Les produits Veraudace, qui ont fait fureur en début d’année à l’Expo manger santé et vivre vert de Montréal, sont actuellement disponibles à la boutique Folie en vrac, la Fromagerie Atwater, le Gourmet et d’autres petits points de vente. Les produits Veraudace sont achetés par les boutiques à 6 $ le pot de 500 ml et sont vendus sur les tablettes à 9, 49 $. « Bien sûr, ils se tapent la marge que moi je ne prends pas. C’est normal, j’aurais une boutique et je ferais certainement la même chose. Lorsqu’on faisait les marchés, en 2014 et l’été dernier, malgré le coût de la location de l’espace, c’était plus payant parce qu’on avait toute la marge. Mais les boutiques, c’est un engagement et on ne peut pas se permettre de faire une livraison groupée parce que notre voiture n’est pas réfrigérée. Si on doit la louer, ce sont d’autres frais qui s’ajoutent et la facture grimpe encore davantage si on loue les services d’un livreur avec un camion réfrigéré. »

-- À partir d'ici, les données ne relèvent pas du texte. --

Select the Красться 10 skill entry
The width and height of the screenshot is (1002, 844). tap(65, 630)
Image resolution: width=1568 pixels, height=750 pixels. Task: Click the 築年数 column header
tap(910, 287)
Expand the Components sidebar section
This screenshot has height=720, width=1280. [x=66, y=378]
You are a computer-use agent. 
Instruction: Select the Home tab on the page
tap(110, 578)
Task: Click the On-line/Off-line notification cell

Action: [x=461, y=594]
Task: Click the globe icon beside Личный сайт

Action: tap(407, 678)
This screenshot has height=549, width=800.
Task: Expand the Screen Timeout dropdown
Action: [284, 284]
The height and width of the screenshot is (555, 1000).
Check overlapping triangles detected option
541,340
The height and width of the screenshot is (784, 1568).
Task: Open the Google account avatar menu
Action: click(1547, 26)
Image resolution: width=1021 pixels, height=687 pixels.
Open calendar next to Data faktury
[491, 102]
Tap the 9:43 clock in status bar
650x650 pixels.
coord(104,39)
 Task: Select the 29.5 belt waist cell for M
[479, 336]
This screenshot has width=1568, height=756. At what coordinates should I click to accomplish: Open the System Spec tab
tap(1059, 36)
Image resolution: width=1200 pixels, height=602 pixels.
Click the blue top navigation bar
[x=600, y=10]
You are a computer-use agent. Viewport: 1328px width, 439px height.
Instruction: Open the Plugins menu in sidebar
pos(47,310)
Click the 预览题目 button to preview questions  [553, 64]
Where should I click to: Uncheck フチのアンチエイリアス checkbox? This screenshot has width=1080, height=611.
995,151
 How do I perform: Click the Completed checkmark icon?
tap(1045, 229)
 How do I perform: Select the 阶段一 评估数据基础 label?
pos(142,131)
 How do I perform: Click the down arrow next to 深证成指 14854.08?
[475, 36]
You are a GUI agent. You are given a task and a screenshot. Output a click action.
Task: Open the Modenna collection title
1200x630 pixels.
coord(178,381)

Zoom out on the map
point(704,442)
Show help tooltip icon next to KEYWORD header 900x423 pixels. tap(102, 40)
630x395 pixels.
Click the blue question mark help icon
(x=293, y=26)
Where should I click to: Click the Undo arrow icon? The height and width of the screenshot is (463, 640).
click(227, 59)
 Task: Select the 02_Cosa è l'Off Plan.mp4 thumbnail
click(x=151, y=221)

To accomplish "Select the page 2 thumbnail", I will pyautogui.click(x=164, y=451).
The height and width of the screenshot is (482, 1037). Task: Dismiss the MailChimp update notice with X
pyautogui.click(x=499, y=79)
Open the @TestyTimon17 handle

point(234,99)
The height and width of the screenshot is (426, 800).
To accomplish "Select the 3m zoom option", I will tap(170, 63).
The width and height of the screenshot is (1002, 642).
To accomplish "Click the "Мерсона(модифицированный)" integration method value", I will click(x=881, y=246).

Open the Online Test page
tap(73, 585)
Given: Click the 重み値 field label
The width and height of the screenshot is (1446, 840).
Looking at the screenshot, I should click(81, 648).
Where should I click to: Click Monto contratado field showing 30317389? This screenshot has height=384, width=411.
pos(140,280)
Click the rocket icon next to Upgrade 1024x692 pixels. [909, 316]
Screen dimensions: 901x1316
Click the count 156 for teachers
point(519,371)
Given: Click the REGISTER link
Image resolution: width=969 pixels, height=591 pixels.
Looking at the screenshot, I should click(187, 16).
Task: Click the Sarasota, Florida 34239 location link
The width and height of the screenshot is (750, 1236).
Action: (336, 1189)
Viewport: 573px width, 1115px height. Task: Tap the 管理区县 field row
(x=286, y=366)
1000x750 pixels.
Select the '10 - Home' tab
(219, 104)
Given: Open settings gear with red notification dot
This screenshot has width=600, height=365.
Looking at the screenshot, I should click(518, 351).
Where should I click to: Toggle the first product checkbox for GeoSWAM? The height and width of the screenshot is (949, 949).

Si la période des Fêtes n’est pas nécessairement reliée à la crème glacée, la présidente de Veraudace souhaite profiter de ce temps d’achalandage pour valider la réception de sa gamme de produits. « Après l’Expo au Palais des congrès, nous avons été approchées par des grandes chaînes de boutiques, qui nous demandaient de produire et de livrer 300 pots par semaine et par boutique partout au Québec. Malheureusement, nous n’avons pas la possibilité de produire de tels volumes pour l’instant. »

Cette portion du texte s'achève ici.